Slurry density is controlled by adjusting the ratio of cement dry blends and mix water. If the bulk blend is constant, a less than required amount of water can result in too high density and result in an insufficient volume of slurry being placed into the well. Also, viscosity of the slurry will be high and, therefore, pumping pressures may be excessive and could cause a loss of circulation in certain formations. The quality of the cement slurry placement process involves the completeness of the mixing process and the pumping rate which can affect the bond between the casing and the well bore. In addition, cement and additives such as loss circulation materials and weighting materials need to be thoroughly mixed to prevent separation or premature setting.
Many types of cement mixers have been known in the prior art. For example, jet-type mixers and vortex mixers such as those disclosed in U.S. Pat. Nos. 3,201,093 and 3,741,533 have been used with considerable success but have not necessarily been successful in continuously mixing cement slurries while maintaining substantially constant density, or quickly changeable density for different application during the cementing of the oil well casing.
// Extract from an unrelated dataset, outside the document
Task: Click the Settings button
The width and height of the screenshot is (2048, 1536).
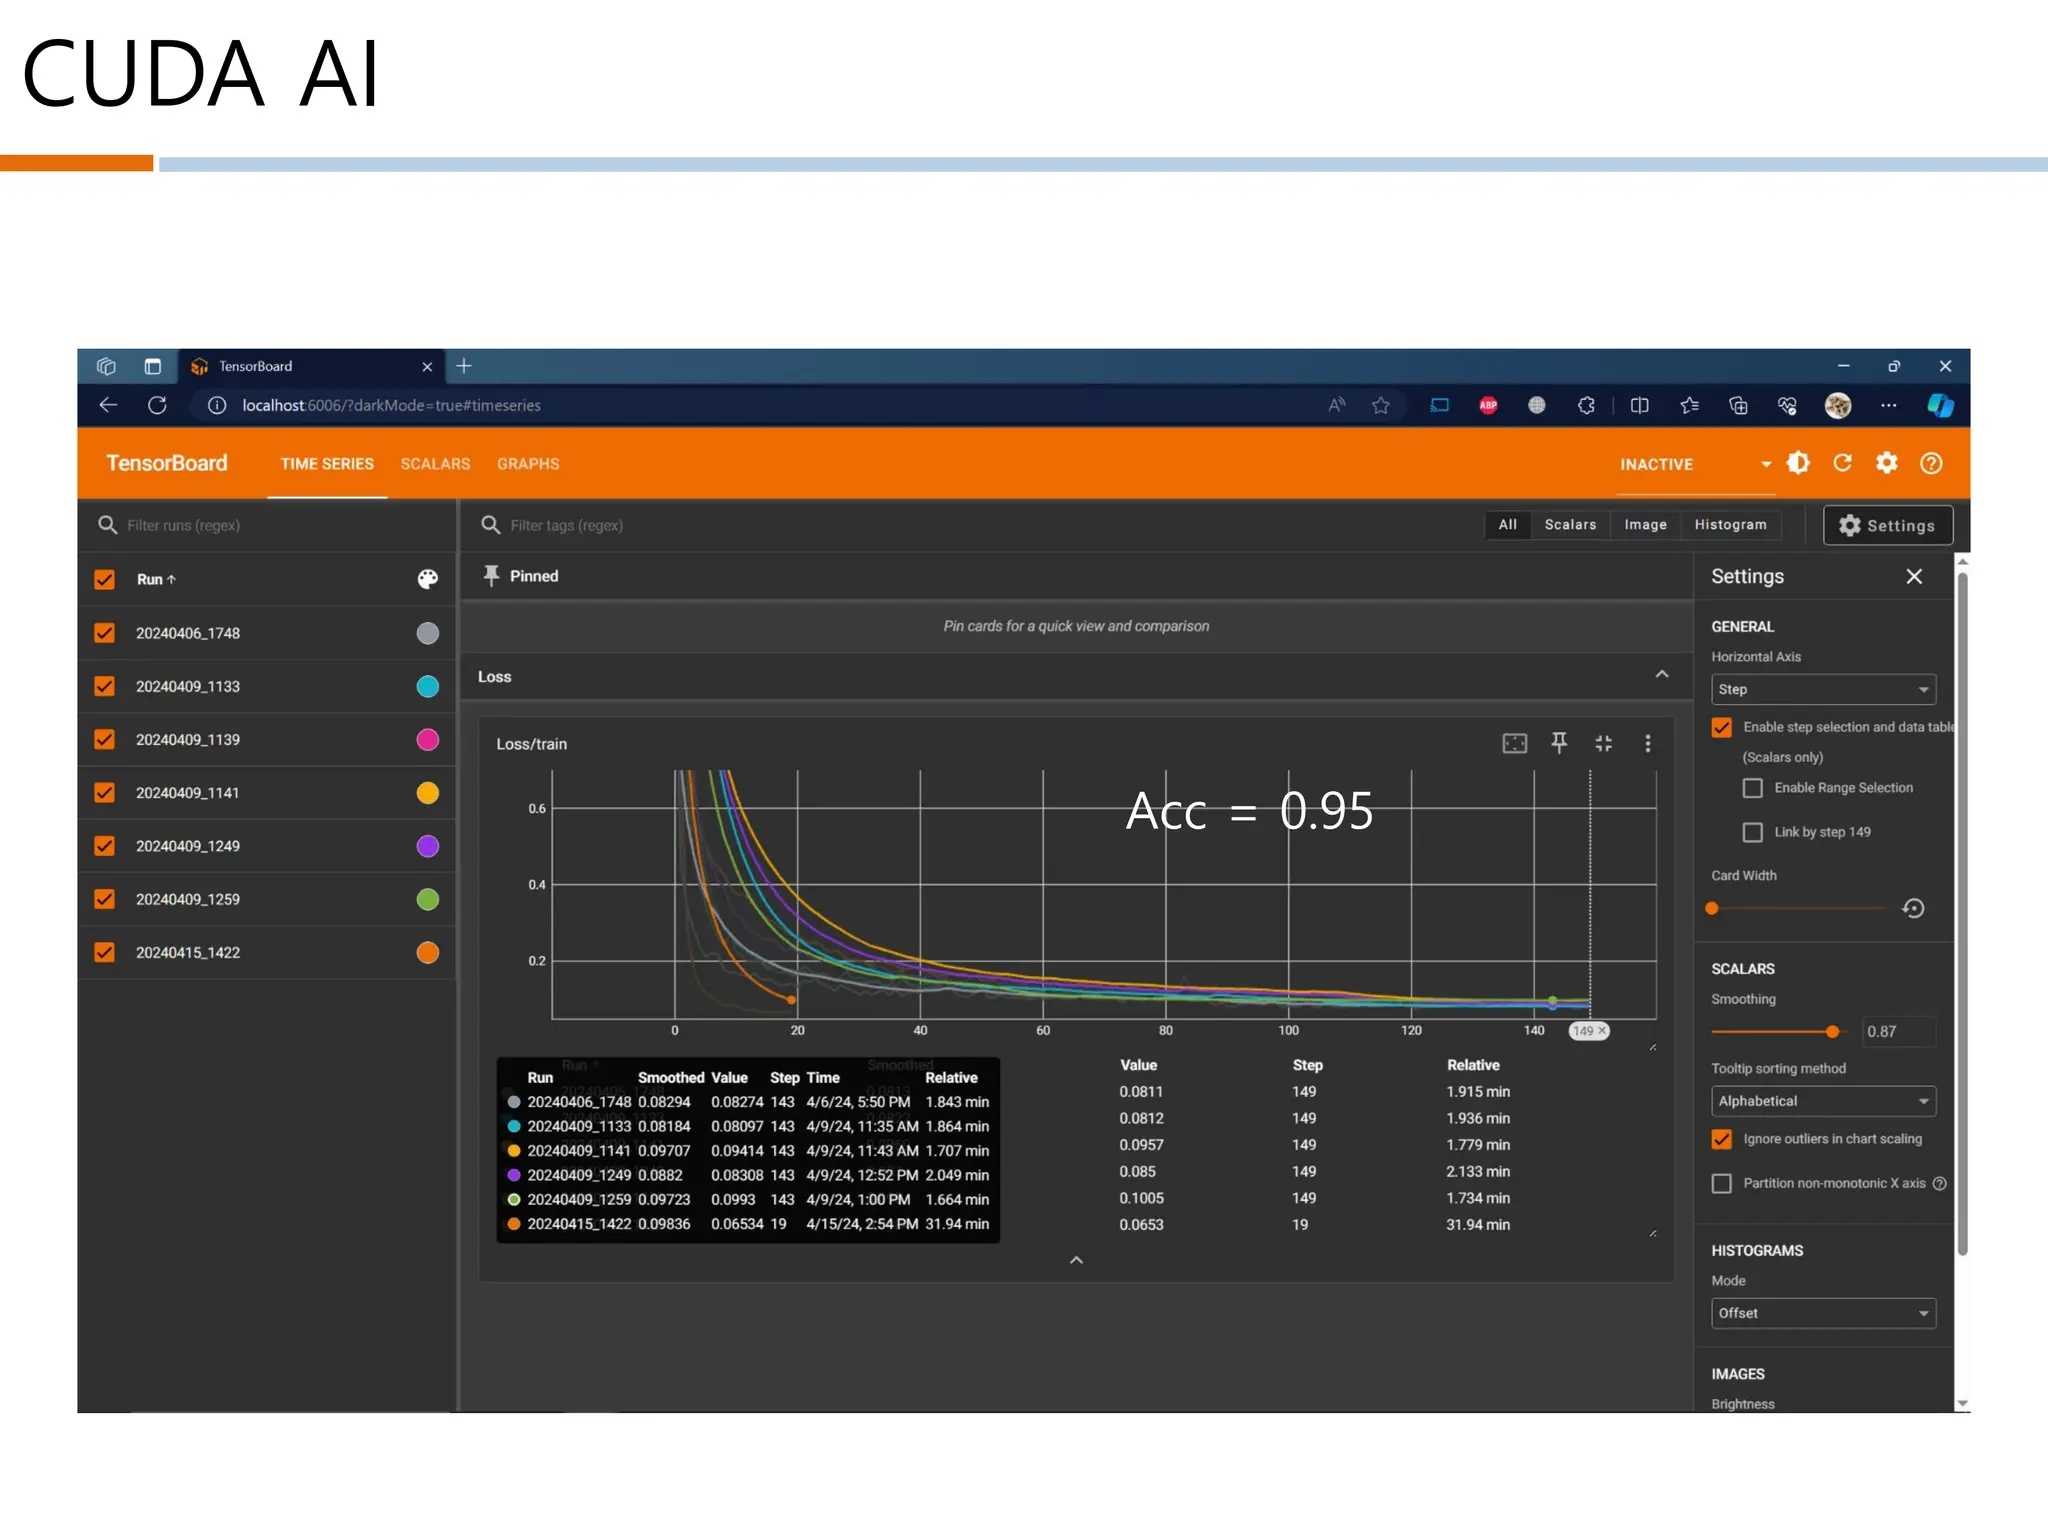Action: point(1887,525)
Such jet or eductor type mixers worked reasonably well when slurry designs were simple. With the more enhanced slurry designs of today, the jet mixer cannot adequately mix these slurries and does not allow adequate density control for today's specified tolerances.
Continuous recirculating mixers were developed to overcome some of the deficiencies of the jet type and batch mixers. These systems mix dry cement and water in an inlet mixer, the output going to a tank for agitation with excess slurry flowing over a weir to an adjustment tank, which may be agitated, thence pumped into the well. Typically, a portion of the mixed slurry was recirculated from the mixing tank and directed back into a modified jet mixer. Thus, newly delivered dry bulk cement was wetted both by water and recirculated cement. This provided additional mixing energy that enabled the satisfactory mixing of higher slurry densities. These type mixers were first introduced during the early 1970's. Since that time, cement slurry design has evolved into the use of more complex slurries that continuous mixing systems are unable to achieve. Thixotropic slurries with very low "free water" requirements have evolved for the deep, high temperature, high pressure gas wells. It seems as though the industry is constantly testing the ability of mixers by developing even more difficult to mix slurries. Furthermore, tighter tolerances on slurry density control are being developed. Density, however, cannot be controlled if the mixing process is not adequate. Hence, a satisfactory mixing means is the key to successful control over slurry density in a continuous process.